- WHAT IS BEING ASKED
What you output should match the data below exactly.

- DATA SHOWN
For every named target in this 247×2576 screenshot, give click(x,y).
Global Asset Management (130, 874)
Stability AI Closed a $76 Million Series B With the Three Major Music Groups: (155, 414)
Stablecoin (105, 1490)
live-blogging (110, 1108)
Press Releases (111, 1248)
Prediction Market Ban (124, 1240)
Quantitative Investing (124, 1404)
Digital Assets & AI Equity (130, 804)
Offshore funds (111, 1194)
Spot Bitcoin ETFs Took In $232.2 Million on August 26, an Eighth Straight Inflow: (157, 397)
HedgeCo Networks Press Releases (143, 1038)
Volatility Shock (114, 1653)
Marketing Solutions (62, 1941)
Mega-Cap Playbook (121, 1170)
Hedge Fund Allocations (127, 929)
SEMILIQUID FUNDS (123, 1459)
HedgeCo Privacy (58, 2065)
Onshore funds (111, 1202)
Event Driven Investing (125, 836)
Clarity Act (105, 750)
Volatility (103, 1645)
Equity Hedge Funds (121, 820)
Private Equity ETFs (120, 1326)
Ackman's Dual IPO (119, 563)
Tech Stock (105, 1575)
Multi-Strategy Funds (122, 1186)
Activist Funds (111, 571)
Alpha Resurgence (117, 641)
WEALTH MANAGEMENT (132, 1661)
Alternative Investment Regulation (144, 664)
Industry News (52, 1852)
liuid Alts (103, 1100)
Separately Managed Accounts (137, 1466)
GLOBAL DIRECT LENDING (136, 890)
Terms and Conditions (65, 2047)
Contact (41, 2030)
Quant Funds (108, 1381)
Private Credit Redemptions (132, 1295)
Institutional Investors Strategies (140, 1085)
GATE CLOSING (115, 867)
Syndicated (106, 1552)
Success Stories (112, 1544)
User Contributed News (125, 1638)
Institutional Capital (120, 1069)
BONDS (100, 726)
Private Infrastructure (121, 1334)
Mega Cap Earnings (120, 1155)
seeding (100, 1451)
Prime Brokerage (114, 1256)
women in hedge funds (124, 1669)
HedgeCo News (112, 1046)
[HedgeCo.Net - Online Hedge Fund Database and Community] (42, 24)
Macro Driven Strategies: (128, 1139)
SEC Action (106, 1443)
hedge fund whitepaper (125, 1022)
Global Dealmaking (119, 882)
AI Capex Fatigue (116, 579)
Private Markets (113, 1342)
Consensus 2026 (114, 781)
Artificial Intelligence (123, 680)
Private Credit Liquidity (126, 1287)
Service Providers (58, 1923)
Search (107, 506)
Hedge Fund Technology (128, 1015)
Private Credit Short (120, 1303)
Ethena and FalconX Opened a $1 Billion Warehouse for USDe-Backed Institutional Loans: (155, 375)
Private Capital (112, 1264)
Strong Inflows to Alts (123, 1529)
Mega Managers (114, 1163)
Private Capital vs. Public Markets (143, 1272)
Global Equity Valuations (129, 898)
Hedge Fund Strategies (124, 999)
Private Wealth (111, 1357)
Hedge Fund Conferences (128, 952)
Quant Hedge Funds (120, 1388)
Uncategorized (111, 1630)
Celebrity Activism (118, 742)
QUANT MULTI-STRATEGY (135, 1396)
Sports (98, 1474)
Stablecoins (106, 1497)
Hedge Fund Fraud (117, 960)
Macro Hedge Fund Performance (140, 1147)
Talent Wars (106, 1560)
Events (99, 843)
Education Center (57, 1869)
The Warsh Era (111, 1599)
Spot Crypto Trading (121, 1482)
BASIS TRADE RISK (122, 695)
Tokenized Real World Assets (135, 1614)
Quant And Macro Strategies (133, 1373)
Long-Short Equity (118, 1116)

- ANSWER TO THE PROBLEM
For every named target in this 247×2576 screenshot, give click(x,y).
Global Asset Management (130, 874)
Stability AI Closed a $76 Million Series B With the Three Major Music Groups: (155, 414)
Stablecoin (105, 1490)
live-blogging (110, 1108)
Press Releases (111, 1248)
Prediction Market Ban (124, 1240)
Quantitative Investing (124, 1404)
Digital Assets & AI Equity (130, 804)
Offshore funds (111, 1194)
Spot Bitcoin ETFs Took In $232.2 Million on August 26, an Eighth Straight Inflow: (157, 397)
HedgeCo Networks Press Releases (143, 1038)
Volatility Shock (114, 1653)
Marketing Solutions (62, 1941)
Mega-Cap Playbook (121, 1170)
Hedge Fund Allocations (127, 929)
SEMILIQUID FUNDS (123, 1459)
HedgeCo Privacy (58, 2065)
Onshore funds (111, 1202)
Event Driven Investing (125, 836)
Clarity Act (105, 750)
Volatility (103, 1645)
Equity Hedge Funds (121, 820)
Private Equity ETFs (120, 1326)
Ackman's Dual IPO (119, 563)
Tech Stock (105, 1575)
Multi-Strategy Funds (122, 1186)
Activist Funds (111, 571)
Alpha Resurgence (117, 641)
WEALTH MANAGEMENT (132, 1661)
Alternative Investment Regulation (144, 664)
Industry News (52, 1852)
liuid Alts (103, 1100)
Separately Managed Accounts (137, 1466)
GLOBAL DIRECT LENDING (136, 890)
Terms and Conditions (65, 2047)
Contact (41, 2030)
Quant Funds (108, 1381)
Private Credit Redemptions (132, 1295)
Institutional Investors Strategies (140, 1085)
GATE CLOSING (115, 867)
Syndicated (106, 1552)
Success Stories (112, 1544)
User Contributed News (125, 1638)
Institutional Capital (120, 1069)
BONDS (100, 726)
Private Infrastructure (121, 1334)
Mega Cap Earnings (120, 1155)
seeding (100, 1451)
Prime Brokerage (114, 1256)
women in hedge funds (124, 1669)
HedgeCo News (112, 1046)
[HedgeCo.Net - Online Hedge Fund Database and Community] (42, 24)
Macro Driven Strategies: (128, 1139)
SEC Action (106, 1443)
hedge fund whitepaper (125, 1022)
Global Dealmaking (119, 882)
AI Capex Fatigue (116, 579)
Private Markets (113, 1342)
Consensus 2026 (114, 781)
Artificial Intelligence (123, 680)
Private Credit Liquidity (126, 1287)
Service Providers (58, 1923)
Search (107, 506)
Hedge Fund Technology (128, 1015)
Private Credit Short (120, 1303)
Ethena and FalconX Opened a $1 Billion Warehouse for USDe-Backed Institutional Loans: (155, 375)
Private Capital (112, 1264)
Strong Inflows to Alts (123, 1529)
Mega Managers (114, 1163)
Private Capital vs. Public Markets (143, 1272)
Global Equity Valuations (129, 898)
Hedge Fund Strategies (124, 999)
Private Wealth (111, 1357)
Hedge Fund Conferences (128, 952)
Quant Hedge Funds (120, 1388)
Uncategorized (111, 1630)
Celebrity Activism (118, 742)
QUANT MULTI-STRATEGY (135, 1396)
Sports (98, 1474)
Stablecoins (106, 1497)
Hedge Fund Fraud (117, 960)
Macro Hedge Fund Performance (140, 1147)
Talent Wars (106, 1560)
Events (99, 843)
Education Center (57, 1869)
The Warsh Era (111, 1599)
Spot Crypto Trading (121, 1482)
BASIS TRADE RISK (122, 695)
Tokenized Real World Assets (135, 1614)
Quant And Macro Strategies (133, 1373)
Long-Short Equity (118, 1116)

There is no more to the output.